Nachtragend war er nicht, aber Dürzers Bemerkung von dem Dummkopf, den die Welt noch nicht gesehen habe, wollte er nicht auf sich sitzen lassen. Lange dachte er darüber nach, wie er dem Lateinlehrer am besten eins auswischen konnte, aber ihm wollte nichts Rechtes einfallen. Schließlich kam ihm der Zufall zu Hilfe. Sein Quartiersgeber, der Leinenweber Witte, kämpfte schon seit einiger Zeit gegen die Wanderratten in seinen Kellerräumen, die sich schneller vermehrten, als er sie erschlagen konnte. Witte hatte schließlich eine Falle konstruiert. Aber nur selten fand sich ein Nager darin, denn die Ratte als solche war unglaublich klug.

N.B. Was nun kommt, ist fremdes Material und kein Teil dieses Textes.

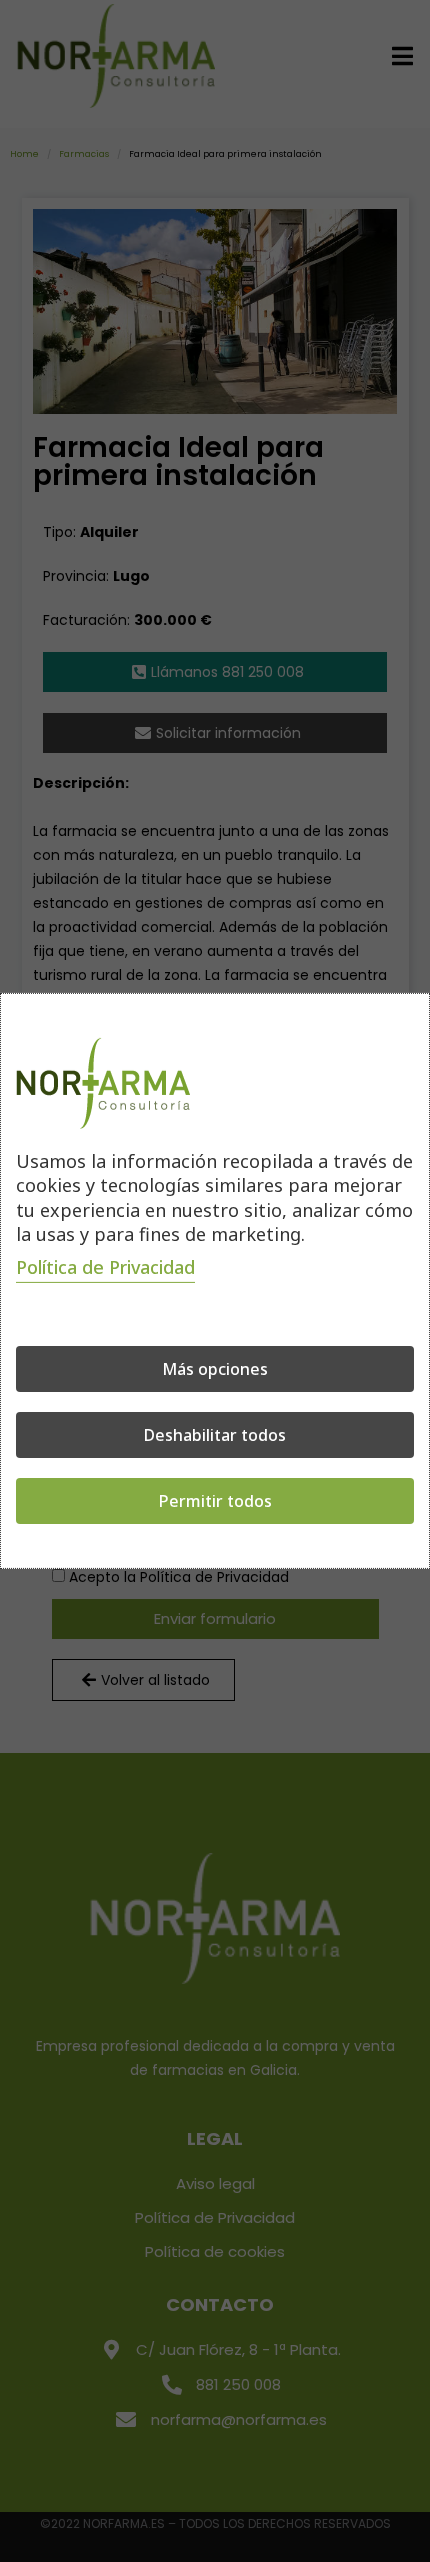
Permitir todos (215, 1501)
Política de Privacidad (105, 1267)
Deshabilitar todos (215, 1435)
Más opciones (215, 1369)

Hatte der Leinenweber doch eine gefangen, übergoss er sie mit Rübenöl und steckte sie an. Das arme Tier schrie und quiekte dann derart erbärmlich, dass alle anderen Ratten in Panik aus dem Keller flohen und die Botschaft weitergaben, diese Stätte in Zukunft tunlichst zu meiden. Das half so lange, bis die Warnung in einer nachfolgenden Generation verlorenging.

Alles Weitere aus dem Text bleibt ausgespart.